Task description> Start to finish, copy the data exactly.

Listed entries>
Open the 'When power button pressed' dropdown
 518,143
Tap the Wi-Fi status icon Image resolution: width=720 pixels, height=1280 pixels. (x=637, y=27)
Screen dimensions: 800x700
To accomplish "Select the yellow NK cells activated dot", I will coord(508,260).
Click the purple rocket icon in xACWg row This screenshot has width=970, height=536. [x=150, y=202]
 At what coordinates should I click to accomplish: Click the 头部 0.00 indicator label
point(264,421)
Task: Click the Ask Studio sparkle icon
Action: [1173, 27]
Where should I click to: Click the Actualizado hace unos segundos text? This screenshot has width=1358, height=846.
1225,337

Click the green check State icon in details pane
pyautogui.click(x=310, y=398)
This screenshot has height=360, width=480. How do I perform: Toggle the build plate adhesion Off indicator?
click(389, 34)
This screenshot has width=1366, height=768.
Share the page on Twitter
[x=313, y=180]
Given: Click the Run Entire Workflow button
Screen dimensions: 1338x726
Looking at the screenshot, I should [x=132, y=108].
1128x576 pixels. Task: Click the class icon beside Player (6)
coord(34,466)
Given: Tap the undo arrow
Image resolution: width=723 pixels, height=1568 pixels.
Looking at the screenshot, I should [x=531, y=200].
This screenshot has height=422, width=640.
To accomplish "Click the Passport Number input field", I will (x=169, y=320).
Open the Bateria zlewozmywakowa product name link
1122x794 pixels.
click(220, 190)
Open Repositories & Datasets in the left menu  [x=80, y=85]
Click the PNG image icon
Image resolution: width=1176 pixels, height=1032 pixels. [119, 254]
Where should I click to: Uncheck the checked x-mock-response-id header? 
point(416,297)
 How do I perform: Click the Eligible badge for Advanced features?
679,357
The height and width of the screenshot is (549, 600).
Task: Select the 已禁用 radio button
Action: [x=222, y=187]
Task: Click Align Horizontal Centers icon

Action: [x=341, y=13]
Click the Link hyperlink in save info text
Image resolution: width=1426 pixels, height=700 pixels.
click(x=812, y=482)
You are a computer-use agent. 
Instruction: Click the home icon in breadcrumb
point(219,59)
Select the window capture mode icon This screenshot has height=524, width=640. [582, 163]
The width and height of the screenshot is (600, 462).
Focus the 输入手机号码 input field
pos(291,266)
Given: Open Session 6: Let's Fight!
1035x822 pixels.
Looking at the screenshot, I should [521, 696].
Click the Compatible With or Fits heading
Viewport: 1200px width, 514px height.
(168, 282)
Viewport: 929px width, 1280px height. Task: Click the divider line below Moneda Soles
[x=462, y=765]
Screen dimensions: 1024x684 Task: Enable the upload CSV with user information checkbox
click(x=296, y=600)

Output of the task>
Open the 'When power button pressed' dropdown
 518,143
Tap the Wi-Fi status icon Image resolution: width=720 pixels, height=1280 pixels. (x=637, y=27)
Screen dimensions: 800x700
To accomplish "Select the yellow NK cells activated dot", I will coord(508,260).
Click the purple rocket icon in xACWg row This screenshot has width=970, height=536. [x=150, y=202]
 At what coordinates should I click to accomplish: Click the 头部 0.00 indicator label
point(264,421)
Task: Click the Ask Studio sparkle icon
Action: [1173, 27]
Where should I click to: Click the Actualizado hace unos segundos text? This screenshot has width=1358, height=846.
1225,337

Click the green check State icon in details pane
pyautogui.click(x=310, y=398)
This screenshot has height=360, width=480. How do I perform: Toggle the build plate adhesion Off indicator?
click(389, 34)
This screenshot has width=1366, height=768.
Share the page on Twitter
[x=313, y=180]
Given: Click the Run Entire Workflow button
Screen dimensions: 1338x726
Looking at the screenshot, I should [x=132, y=108].
1128x576 pixels. Task: Click the class icon beside Player (6)
coord(34,466)
Given: Tap the undo arrow
Image resolution: width=723 pixels, height=1568 pixels.
Looking at the screenshot, I should [x=531, y=200].
This screenshot has height=422, width=640.
To accomplish "Click the Passport Number input field", I will (x=169, y=320).
Open the Bateria zlewozmywakowa product name link
1122x794 pixels.
click(220, 190)
Open Repositories & Datasets in the left menu  [x=80, y=85]
Click the PNG image icon
Image resolution: width=1176 pixels, height=1032 pixels. [119, 254]
Where should I click to: Uncheck the checked x-mock-response-id header? 
point(416,297)
 How do I perform: Click the Eligible badge for Advanced features?
679,357
The height and width of the screenshot is (549, 600).
Task: Select the 已禁用 radio button
Action: [x=222, y=187]
Task: Click Align Horizontal Centers icon

Action: [x=341, y=13]
Click the Link hyperlink in save info text
Image resolution: width=1426 pixels, height=700 pixels.
click(x=812, y=482)
You are a computer-use agent. 
Instruction: Click the home icon in breadcrumb
point(219,59)
Select the window capture mode icon This screenshot has height=524, width=640. [582, 163]
The width and height of the screenshot is (600, 462).
Focus the 输入手机号码 input field
pos(291,266)
Given: Open Session 6: Let's Fight!
1035x822 pixels.
Looking at the screenshot, I should [521, 696].
Click the Compatible With or Fits heading
Viewport: 1200px width, 514px height.
(168, 282)
Viewport: 929px width, 1280px height. Task: Click the divider line below Moneda Soles
[x=462, y=765]
Screen dimensions: 1024x684 Task: Enable the upload CSV with user information checkbox
click(x=296, y=600)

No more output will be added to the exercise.